Deciding to undertake the challenge, Jasontek continued with the Santa Clara based U.S. team, training for four years. For the final two years, she trained up to eight hours a day, six days a week in preparation for Athens.

===2004 Athens===
Considering the team's 2000 performance, Jasontek was thrilled to win a bronze medal at the 2004 Summer Olympics, in the synchronized team competition. The American team placed behind the winning gold medal Russian Federation, and silver medalists Japan. The dominant Russian team had won every event they had previously entered since the 2000 Olympics in 2000 and were expected to dominate the 2004 synchronized swimming event, and won handily. The American team performed in one routine to the music of Lord of the Rings, and executed a well-performed double toss of two of the team members, considered a nearly flawless routine by the U.S. coach Chris Carver. Their final routine was to the music of the Sorcerer's Apprentice.

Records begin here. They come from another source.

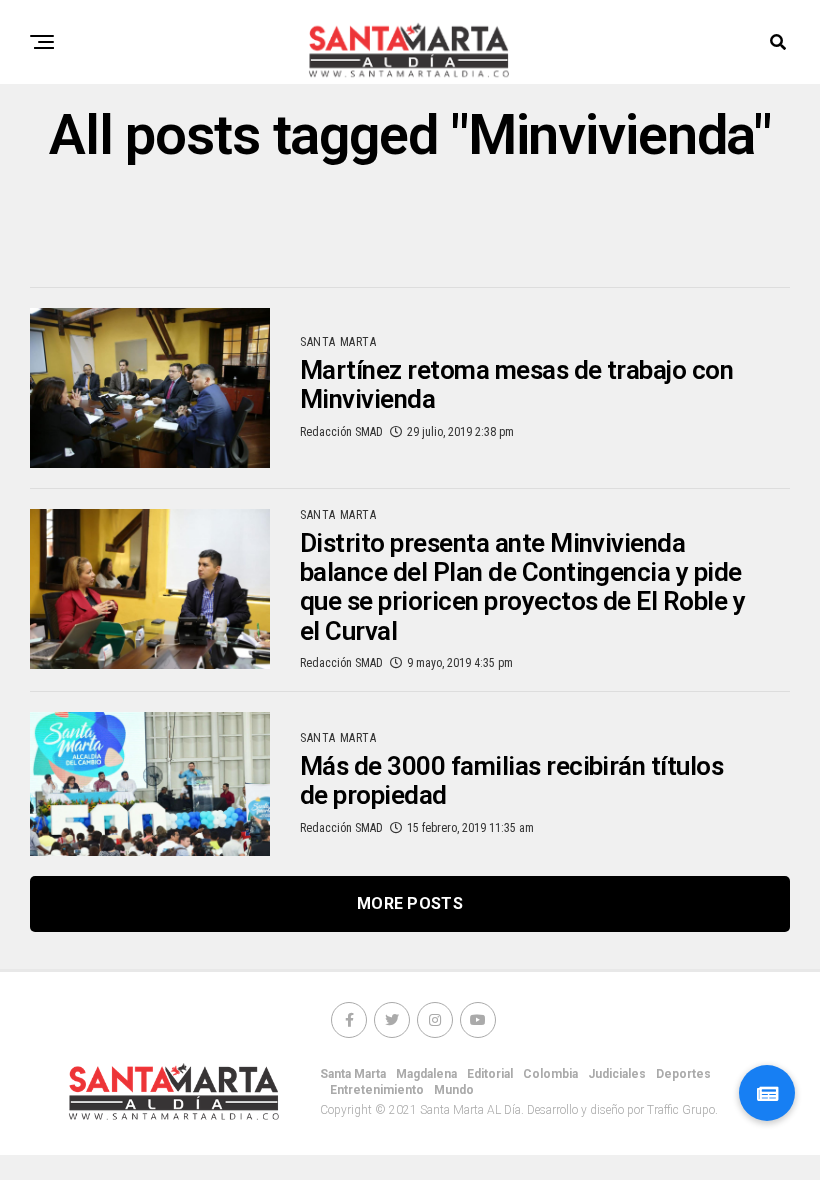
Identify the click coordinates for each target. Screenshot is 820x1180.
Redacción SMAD (341, 432)
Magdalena (426, 1074)
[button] (767, 1093)
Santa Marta (353, 1074)
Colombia (550, 1074)
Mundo (454, 1090)
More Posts (410, 903)
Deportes (683, 1074)
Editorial (490, 1074)
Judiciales (617, 1074)
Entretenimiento (377, 1090)
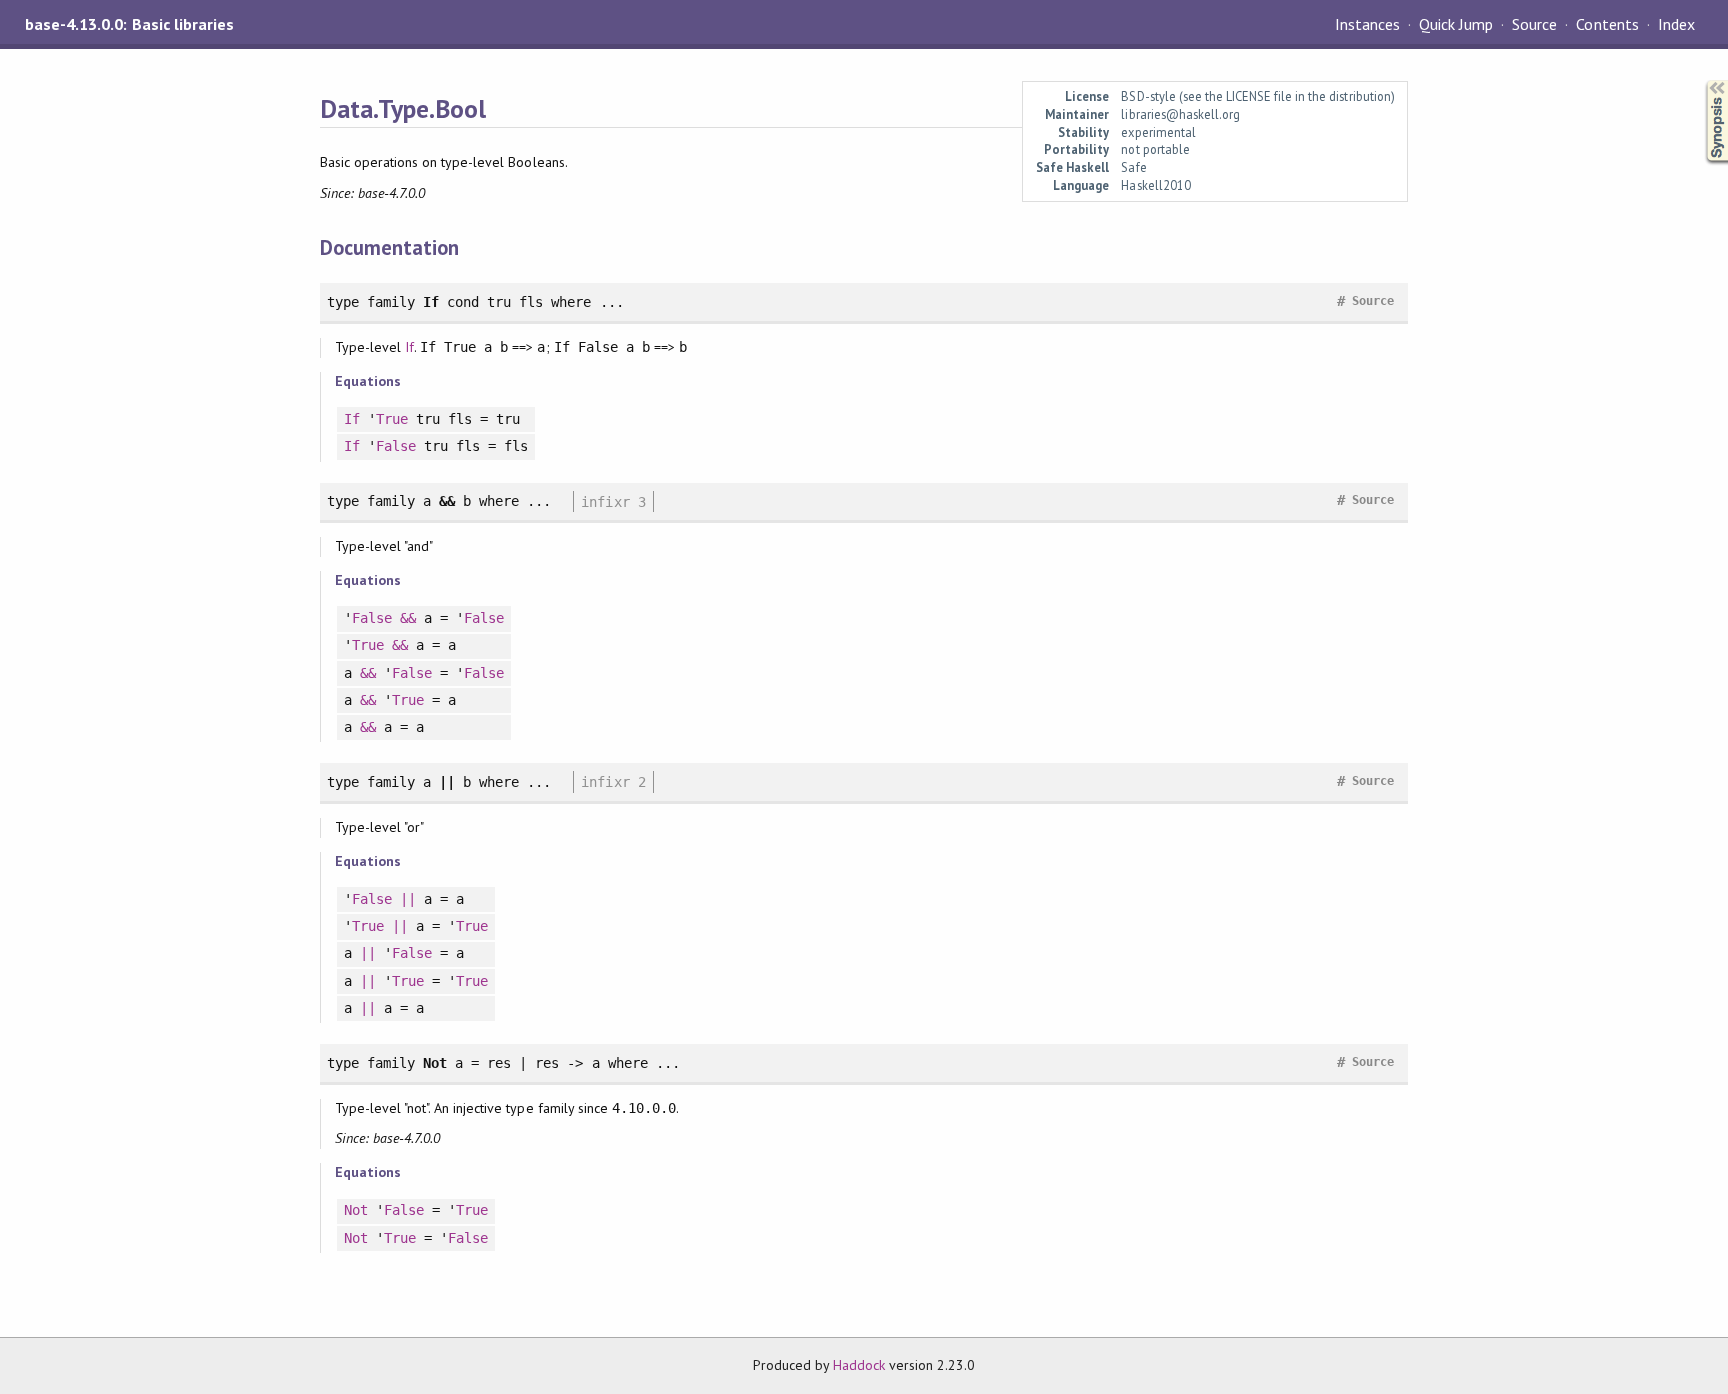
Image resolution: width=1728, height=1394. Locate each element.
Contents (1607, 24)
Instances (1367, 24)
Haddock (859, 1365)
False (396, 446)
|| (408, 899)
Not (356, 1210)
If (409, 347)
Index (1676, 24)
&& (408, 618)
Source (1534, 24)
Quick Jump (1456, 24)
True (392, 419)
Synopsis (1701, 80)
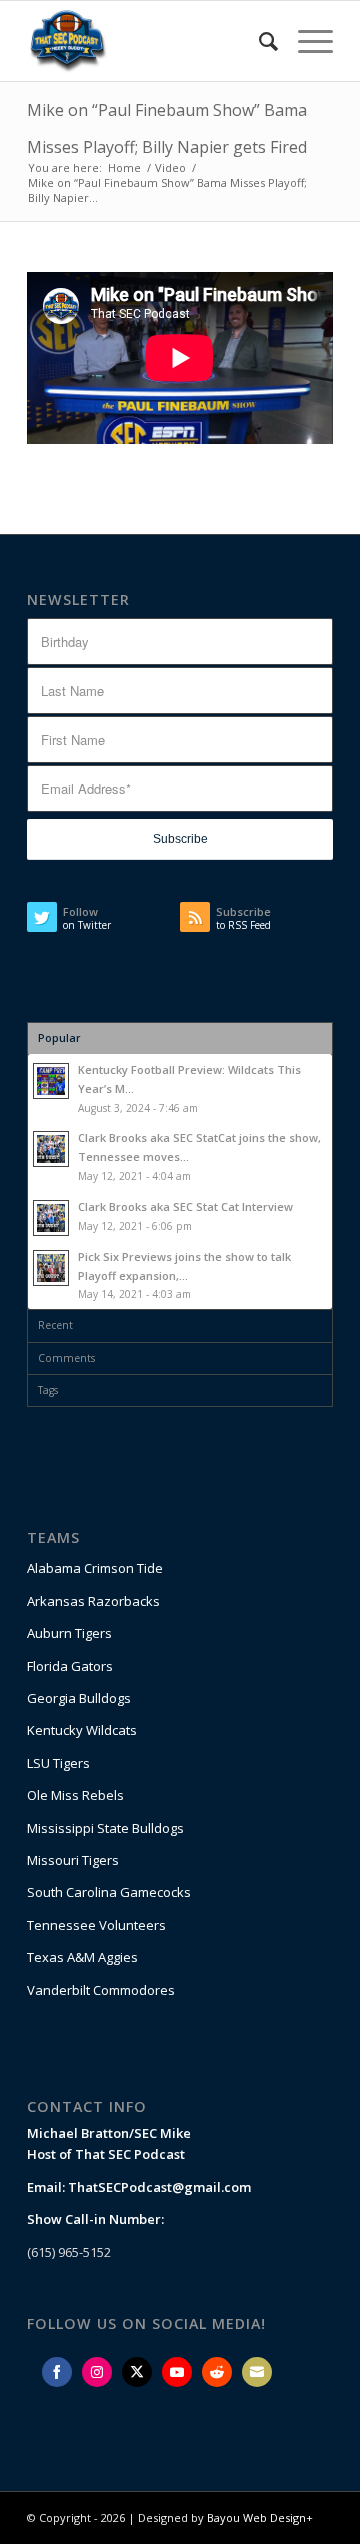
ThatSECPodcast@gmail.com (159, 2187)
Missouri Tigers (73, 1860)
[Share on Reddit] (217, 2372)
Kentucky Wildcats (82, 1730)
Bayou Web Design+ (260, 2517)
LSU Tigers (58, 1763)
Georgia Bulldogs (79, 1698)
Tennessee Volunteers (96, 1925)
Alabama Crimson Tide (95, 1568)
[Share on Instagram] (97, 2372)
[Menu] (305, 41)
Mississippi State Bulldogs (105, 1828)
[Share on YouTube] (177, 2372)
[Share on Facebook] (57, 2372)
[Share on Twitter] (137, 2372)
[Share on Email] (257, 2372)
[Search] (258, 41)
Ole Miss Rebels (75, 1795)
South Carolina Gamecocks (109, 1892)
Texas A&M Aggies (82, 1957)
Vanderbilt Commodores (101, 1990)
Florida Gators (70, 1666)
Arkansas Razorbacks (93, 1601)
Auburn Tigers (69, 1633)
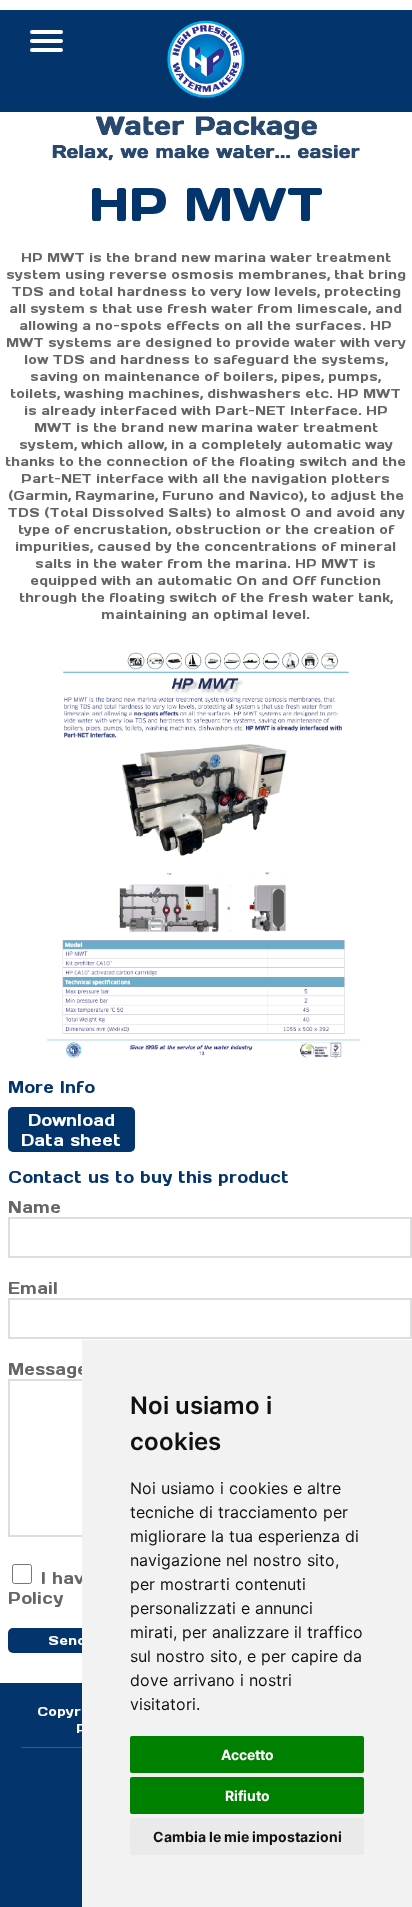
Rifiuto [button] (247, 1795)
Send (67, 1640)
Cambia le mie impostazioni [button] (247, 1836)
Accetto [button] (247, 1754)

After the 2004 Olympics, Jasontek began working in marketing in Santa Clara, California.

==Personal life==
Rebecca married Joey Tomsic prior to the 2004 Olympics at St. Francis DeSales Church in greater Cincinnati on August 30, 2003. Rebecca's sister Julie served as Maid of Honor. With the demands of her training schedule, their honeymoon was postponed until after the 2004 Olympics. In 2008, the family lived in Kansas City, where husband Joe had been transferred with his job. They later welcomed their son in April, 2010.

===Honors===
Jasontek was a Hall of Fame Honoree at Ohio State. She was a finalist for the 1997 Big Ten Conference Medal of Honor. A local recipient of recognition, Jasontek was the Greater Cincinnati Collegiate Sportswoman of the Year.